• **TASK REQUIREMENTS**
Please work out how many lines include the word "computer" in the entries, and reply with only the count.

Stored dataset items
________

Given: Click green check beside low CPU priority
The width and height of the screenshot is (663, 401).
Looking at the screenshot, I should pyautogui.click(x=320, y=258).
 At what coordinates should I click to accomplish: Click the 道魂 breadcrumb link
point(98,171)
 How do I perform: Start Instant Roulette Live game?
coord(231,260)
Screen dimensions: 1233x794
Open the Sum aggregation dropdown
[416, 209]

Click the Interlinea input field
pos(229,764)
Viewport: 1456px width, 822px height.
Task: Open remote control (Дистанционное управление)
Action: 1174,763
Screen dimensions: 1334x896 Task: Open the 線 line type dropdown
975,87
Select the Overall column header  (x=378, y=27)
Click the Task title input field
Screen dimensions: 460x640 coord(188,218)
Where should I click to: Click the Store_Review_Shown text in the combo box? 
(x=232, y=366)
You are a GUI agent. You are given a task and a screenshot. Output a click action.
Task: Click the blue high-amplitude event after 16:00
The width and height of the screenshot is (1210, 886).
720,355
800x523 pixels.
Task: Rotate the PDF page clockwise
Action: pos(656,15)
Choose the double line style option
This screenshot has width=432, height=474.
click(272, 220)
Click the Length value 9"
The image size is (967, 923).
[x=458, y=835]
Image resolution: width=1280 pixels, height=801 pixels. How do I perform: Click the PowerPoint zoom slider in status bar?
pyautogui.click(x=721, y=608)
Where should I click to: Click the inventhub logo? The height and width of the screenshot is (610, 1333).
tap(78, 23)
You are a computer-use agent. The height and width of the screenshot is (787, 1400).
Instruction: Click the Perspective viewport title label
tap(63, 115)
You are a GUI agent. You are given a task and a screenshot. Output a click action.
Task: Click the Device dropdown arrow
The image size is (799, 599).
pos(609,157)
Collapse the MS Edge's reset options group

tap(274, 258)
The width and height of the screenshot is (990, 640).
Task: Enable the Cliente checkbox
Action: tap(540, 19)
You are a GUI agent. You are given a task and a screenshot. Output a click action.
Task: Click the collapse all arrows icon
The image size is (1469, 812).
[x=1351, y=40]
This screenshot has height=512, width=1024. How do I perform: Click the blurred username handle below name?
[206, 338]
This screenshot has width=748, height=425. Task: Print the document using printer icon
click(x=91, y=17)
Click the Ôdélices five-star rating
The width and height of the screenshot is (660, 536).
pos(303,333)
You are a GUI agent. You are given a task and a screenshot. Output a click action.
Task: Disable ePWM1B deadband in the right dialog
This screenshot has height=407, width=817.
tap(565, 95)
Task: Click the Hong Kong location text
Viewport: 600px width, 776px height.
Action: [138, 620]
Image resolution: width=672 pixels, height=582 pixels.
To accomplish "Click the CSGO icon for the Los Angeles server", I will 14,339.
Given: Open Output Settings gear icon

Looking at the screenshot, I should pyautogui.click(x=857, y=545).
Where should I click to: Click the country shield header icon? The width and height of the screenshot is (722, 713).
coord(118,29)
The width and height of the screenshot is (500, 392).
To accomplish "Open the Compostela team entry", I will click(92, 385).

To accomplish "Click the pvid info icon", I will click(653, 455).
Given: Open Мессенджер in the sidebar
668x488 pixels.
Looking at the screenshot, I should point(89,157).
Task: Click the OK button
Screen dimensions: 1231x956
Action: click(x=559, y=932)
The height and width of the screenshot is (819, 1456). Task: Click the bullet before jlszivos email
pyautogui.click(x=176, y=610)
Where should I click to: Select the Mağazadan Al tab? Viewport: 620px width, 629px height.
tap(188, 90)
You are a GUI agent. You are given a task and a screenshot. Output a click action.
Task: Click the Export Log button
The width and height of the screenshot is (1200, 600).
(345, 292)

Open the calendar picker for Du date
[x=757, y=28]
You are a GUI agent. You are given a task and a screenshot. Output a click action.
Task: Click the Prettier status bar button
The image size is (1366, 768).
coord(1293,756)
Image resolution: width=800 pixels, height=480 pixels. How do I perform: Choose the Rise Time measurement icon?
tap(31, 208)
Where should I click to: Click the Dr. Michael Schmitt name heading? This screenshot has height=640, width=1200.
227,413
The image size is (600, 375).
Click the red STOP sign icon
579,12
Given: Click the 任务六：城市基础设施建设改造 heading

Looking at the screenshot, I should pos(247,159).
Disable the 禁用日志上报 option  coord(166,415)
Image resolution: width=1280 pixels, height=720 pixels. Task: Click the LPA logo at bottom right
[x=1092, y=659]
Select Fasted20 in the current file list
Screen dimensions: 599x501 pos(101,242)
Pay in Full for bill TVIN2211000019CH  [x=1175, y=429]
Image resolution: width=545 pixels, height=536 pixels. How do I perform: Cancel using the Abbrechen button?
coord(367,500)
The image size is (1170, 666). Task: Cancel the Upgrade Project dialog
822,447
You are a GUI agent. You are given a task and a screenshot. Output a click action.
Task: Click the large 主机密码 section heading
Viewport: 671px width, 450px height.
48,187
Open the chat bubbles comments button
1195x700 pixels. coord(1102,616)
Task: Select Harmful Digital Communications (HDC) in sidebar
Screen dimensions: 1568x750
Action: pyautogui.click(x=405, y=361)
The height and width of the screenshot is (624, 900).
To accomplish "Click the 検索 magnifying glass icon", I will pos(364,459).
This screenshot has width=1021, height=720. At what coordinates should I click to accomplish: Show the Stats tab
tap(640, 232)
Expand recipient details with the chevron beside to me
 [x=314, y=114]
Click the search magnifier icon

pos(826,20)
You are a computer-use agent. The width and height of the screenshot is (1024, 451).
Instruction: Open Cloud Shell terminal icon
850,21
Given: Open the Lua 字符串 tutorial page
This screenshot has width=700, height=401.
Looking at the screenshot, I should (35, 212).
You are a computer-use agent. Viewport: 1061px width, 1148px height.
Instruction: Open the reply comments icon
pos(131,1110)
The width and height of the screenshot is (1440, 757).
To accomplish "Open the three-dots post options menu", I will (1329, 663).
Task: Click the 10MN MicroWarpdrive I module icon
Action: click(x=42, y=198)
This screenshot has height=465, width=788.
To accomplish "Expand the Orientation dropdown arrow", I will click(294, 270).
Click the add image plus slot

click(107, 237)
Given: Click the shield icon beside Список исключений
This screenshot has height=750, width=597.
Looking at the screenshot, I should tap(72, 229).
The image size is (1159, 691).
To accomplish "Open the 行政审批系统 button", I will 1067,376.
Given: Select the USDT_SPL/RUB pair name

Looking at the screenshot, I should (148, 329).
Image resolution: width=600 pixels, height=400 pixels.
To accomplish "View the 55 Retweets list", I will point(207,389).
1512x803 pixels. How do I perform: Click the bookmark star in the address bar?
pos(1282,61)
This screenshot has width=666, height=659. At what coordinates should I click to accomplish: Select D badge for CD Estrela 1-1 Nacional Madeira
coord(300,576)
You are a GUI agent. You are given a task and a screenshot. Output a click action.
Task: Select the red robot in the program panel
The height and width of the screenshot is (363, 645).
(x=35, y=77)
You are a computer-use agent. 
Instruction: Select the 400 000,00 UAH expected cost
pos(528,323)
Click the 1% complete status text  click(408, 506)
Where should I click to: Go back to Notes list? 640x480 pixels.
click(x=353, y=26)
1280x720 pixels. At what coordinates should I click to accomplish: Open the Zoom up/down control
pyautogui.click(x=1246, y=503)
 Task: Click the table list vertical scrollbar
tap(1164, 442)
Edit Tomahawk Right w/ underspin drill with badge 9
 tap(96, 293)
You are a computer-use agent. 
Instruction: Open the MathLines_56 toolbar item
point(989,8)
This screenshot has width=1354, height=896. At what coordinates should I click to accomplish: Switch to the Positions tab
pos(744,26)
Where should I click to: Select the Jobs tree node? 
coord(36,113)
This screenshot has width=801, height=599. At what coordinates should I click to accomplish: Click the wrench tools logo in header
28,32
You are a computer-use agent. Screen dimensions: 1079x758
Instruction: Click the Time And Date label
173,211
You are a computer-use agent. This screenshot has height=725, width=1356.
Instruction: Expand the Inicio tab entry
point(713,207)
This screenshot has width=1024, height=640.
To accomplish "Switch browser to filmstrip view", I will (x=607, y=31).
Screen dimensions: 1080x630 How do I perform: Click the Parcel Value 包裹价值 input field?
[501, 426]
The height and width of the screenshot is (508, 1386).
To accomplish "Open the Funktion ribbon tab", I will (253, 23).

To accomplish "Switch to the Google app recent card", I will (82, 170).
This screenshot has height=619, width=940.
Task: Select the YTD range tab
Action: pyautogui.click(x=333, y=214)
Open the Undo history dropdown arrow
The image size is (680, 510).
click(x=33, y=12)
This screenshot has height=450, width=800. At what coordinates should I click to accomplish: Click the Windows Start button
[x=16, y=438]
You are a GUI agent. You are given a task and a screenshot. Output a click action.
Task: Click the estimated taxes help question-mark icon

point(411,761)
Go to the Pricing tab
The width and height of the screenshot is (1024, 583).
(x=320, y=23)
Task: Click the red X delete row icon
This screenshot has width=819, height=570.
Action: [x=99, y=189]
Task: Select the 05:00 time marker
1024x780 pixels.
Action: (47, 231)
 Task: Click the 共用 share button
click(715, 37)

________

• **RESULT FOR THIS TASK**
7